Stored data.
* * * * * * *

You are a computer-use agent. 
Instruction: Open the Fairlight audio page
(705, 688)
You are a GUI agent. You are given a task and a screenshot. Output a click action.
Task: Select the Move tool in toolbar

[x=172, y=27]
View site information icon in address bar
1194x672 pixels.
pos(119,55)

* * * * * * *

What is required. Find the lines above that contain the string "agent" and answer with how many there are, nothing else.

Final answer. 2